Most of the studies found no, or clinically insignificant, differences between Alzheimer’s patients and controls for the biomarkers studied. The studies on Aβ, autoantibodies against Aβ, and ACT were excluded at this stage (39 studies) since they did not show any diagnostically relevant differences.
Six studies addressing platelet APP ratios show potentially useful diagnostic differences between clinically relevant comparison groups. Four of the six studies were excluded since they did not report on diagnostic accuracy. The two remaining studies were found to have medium quality, but were produced by the same research group. Hence, large and independent studies are needed.

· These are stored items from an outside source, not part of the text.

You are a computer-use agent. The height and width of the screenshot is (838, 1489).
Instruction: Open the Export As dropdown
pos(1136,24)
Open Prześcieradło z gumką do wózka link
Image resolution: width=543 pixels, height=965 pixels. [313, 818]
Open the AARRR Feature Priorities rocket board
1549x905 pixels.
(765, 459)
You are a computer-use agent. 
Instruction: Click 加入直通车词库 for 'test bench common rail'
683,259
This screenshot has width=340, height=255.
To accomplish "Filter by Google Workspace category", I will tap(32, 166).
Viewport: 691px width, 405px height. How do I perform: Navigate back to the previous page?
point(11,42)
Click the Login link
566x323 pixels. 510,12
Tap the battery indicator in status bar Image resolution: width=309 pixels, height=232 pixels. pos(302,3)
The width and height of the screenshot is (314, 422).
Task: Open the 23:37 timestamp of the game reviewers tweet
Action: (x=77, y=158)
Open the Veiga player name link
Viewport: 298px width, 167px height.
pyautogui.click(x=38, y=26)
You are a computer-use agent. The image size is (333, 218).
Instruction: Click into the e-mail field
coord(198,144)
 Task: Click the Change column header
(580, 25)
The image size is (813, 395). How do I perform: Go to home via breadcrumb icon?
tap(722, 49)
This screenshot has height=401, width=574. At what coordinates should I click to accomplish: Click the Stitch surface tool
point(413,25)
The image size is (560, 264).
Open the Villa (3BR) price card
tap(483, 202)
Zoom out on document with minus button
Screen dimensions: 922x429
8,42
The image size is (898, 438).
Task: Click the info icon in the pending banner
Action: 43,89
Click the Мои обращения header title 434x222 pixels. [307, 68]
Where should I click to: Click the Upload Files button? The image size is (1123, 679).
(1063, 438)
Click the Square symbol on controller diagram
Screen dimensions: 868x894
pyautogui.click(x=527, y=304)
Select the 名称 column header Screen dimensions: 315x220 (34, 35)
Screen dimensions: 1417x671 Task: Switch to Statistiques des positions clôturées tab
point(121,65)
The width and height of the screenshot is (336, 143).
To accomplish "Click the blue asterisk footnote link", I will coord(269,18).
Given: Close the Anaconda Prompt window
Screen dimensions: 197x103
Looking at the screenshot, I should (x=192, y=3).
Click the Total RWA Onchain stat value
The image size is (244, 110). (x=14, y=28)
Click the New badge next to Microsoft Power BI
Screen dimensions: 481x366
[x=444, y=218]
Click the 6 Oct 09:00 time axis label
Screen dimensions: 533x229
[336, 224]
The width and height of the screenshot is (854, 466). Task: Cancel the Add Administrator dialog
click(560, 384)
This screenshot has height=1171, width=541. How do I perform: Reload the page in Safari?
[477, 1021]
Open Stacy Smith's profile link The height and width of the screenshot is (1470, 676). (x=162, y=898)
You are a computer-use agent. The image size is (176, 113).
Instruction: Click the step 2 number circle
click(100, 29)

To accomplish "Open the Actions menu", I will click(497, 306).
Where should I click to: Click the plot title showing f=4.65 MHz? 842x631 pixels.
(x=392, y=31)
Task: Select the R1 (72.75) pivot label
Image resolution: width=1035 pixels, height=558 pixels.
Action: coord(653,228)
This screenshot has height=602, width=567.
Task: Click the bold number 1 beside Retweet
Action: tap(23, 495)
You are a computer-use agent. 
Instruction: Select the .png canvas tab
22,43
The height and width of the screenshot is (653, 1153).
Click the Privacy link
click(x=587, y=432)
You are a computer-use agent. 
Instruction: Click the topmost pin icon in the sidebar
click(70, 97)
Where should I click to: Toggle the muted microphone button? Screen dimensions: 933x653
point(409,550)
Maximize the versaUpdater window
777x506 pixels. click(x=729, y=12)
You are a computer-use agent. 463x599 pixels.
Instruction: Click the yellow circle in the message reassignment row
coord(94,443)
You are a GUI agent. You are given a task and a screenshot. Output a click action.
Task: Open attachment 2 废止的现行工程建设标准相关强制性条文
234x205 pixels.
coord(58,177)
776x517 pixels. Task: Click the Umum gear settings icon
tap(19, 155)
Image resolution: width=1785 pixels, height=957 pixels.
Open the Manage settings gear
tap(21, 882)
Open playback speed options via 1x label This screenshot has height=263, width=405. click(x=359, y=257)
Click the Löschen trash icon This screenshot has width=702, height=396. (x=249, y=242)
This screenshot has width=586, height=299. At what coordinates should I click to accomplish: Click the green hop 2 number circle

If, in the future, a clinically useful blood test becomes available to diagnose the disease – in the absence of effective treatment – ethical considerations would be necessary. The possibility for early diagnosis, but not treatment, of Alzheimer’s disease would cause distress for patients and families. In the worst case, a diagnosis could stigmatise people in a very early stage of Alzheimer’s disease, even though they might never develop a serious case of the disease.
A clinically useful blood test could have several positive effects. For instance, early diagnosis could help explain altered and perhaps unusual behaviour. An early diagnosis could also increase opportunities to take steps in preparing for the later phase of disease.
Costs and cost effectiveness were not analysed since accurate and diagnostically useful methods have yet to be identified.
Four levels are used in grading the strength of the scientific evidence on which conclusions are based:
Strong scientific evidence (). Based on high or medium quality studies with no factors that weaken the overall assessment.
Moderately strong scientific evidence (). Based on high or medium quality studies with isolated factors that weaken the overall assessment.
Limited scientific evidence (). Based on high or medium quality studies having factors that weaken the overall assessment.
Insufficient scientific evidence (). Scientific evidence is deemed insufficient when scientific findings are absent, the quality of available studies is low, or studies of similar quality present conflicting findings.